Novel Arok Dedes menyinggung tiga hal yang terjadi di zaman Airlangga, selain soal pembangunan bendungan yang telah dikenal itu.
Pertama, Airlangga merombak sistem kasta atau wangsa di Mataram dari sebelumnya berbasis genetik menjadi berbasis dharma. Â Dengan begitu, seorang berdarah sudra dapat naik kelas menjadi ksatria atau bahkan brahmana. Sistem kasta juga disederhanakan menjadi triwangsa, dengan menghapus kasta waisyia sehingga tersisa brahmana, ksatria, dan sudra.
Kedua Airlangga menghapuskan perbudakan dan dengan demikian tiada lagi wangsa paria.  Ketiga, Airlangga diangkat dan mengangkat diri sebagai awatara Wisnu. Kitab Arjuna Wiwaha yang ditulis Mpu Kanwa pada 1035 sejatinya merupakan modifikasi epik Mahabrata dengan menjadikan Arjuna sebagai metafor Airlangga.
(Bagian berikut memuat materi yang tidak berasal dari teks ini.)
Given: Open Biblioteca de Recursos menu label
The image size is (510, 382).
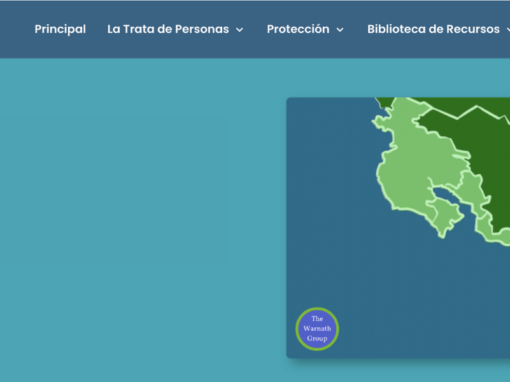Looking at the screenshot, I should [433, 29].
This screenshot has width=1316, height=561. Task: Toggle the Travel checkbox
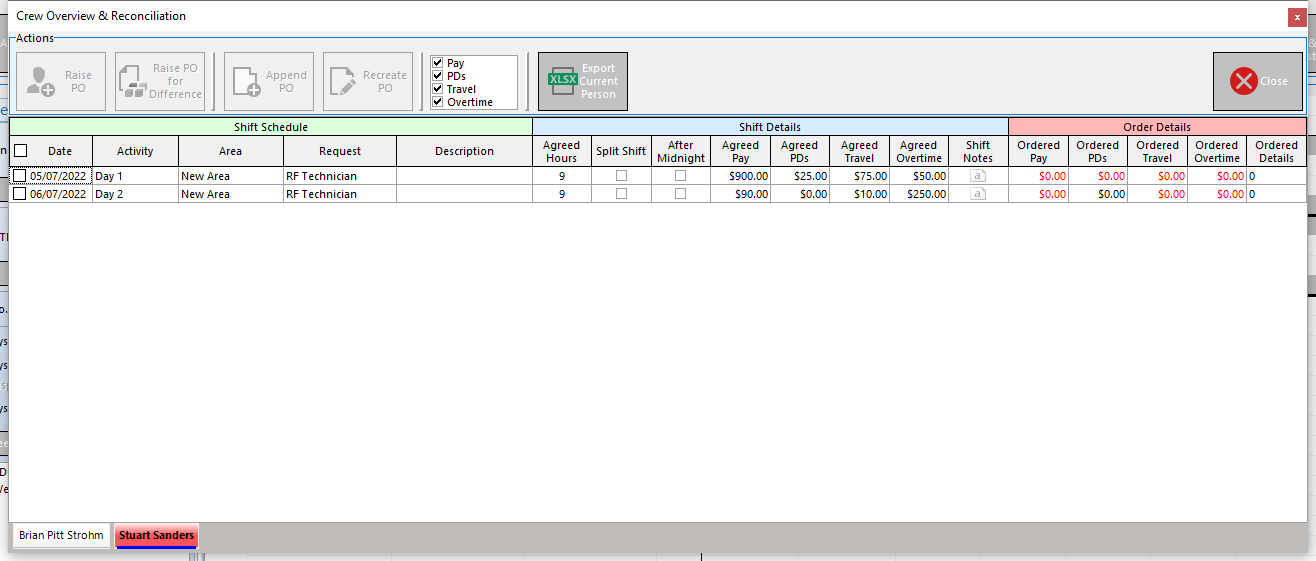(x=438, y=89)
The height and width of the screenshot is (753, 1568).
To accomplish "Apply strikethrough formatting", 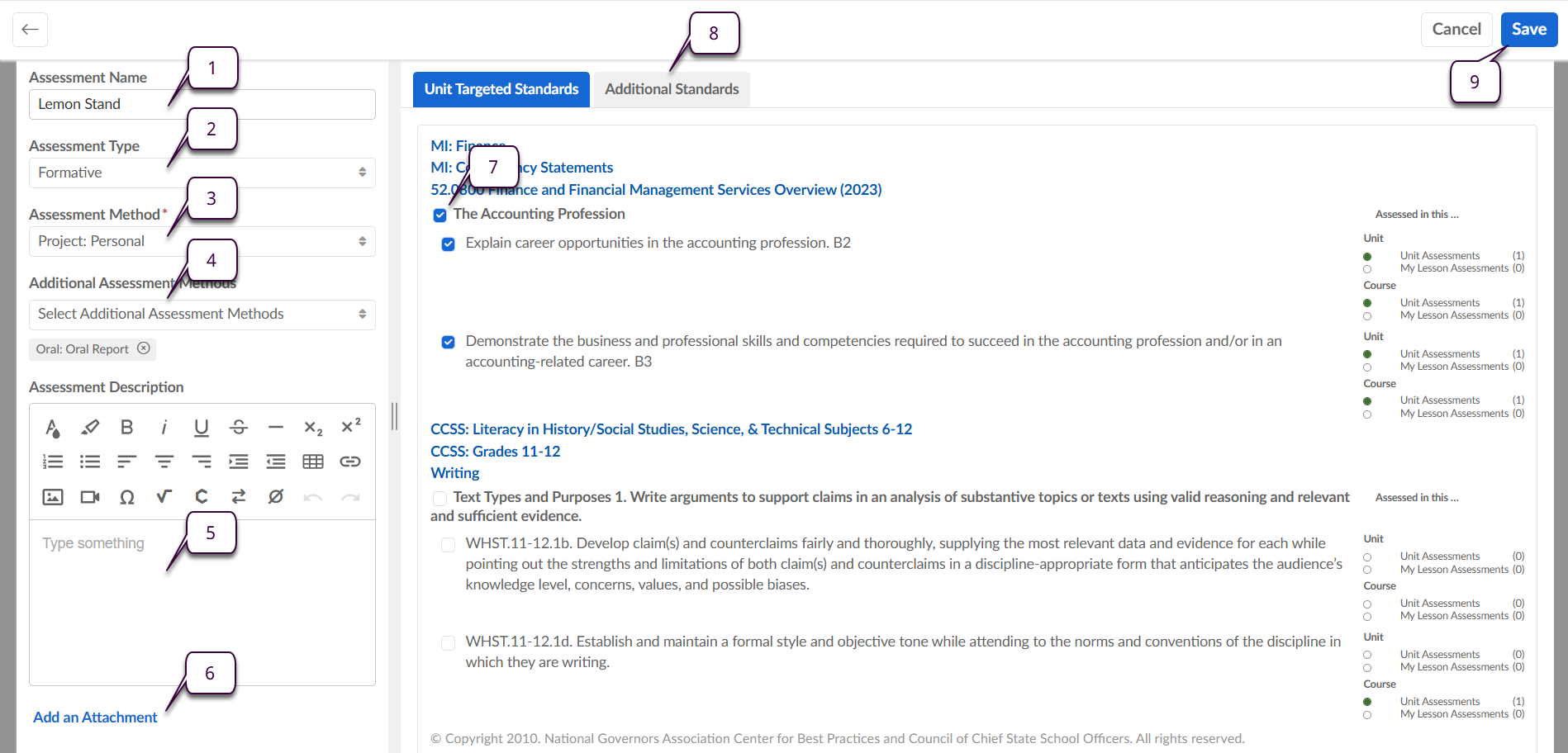I will (239, 427).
Pada masa Sri Kertajaya, empat generasi setelah Airlangga, Waisnawa telah menjadi agama resmi di Kediri.
Hal ini menimbulkan keresahan dan kebencian di kalangan para brahmana Saiwa. Ketegangan segitiga terjadi, antara para brahmana Saiwa, para raja dan pendeta Waisnawa, dan para biksu Budha Mahayana (termasuk Tantrayana). Selama 200 tahun lamanya para brahmana Saiwa menghabiskan waktu dengan merutuki kekuasaan raja-raja Waisnawa.
Kekuasaan bekas bandit bergelar Tunggul Ametung sebagai Akuwu Tumapel memperluas pertentangan. Demi mengumpulkan upeti untuk disetorkan kepada Sri Kretajaya di Kediri, Tunggul Ametung semena-mena membebankan pajak tinggi kepada rakyat Tumapel, bahkan memberlakukan perbudakan kerja paksa di tambang emas rahasianya, juga perbudakan terhadap perempuan sebagai selir-selirnya.
Tampil sebagai pahlawan, Temu, seorang pemuda berdarah sudra yang piatu sejak bayi dan diasuh sejumlah orang tua, mulai dari seorang petani-peternak, penjudi, biksu Tantri dan berakhir pada Dang Hyang Lohgawe, ketua perkumpulan brahmana Waisnawa. Dang Hyang Lohgawe inilah yang menggelari Temu sebagai Arok, dan kelak Ken Arok.
Sejak kecil, Temu telah memulai gerilya melawan Tunggul Ametung, merampok kereta-kereta berisi upeti dan menimbun harta hasil rampasan itu. Harta inilah yang kelak menggenapi 'empat kaki nandi' (teman, kesetiaan, harta, dan senjata) sebagai syarat kekuatan pemberontakan.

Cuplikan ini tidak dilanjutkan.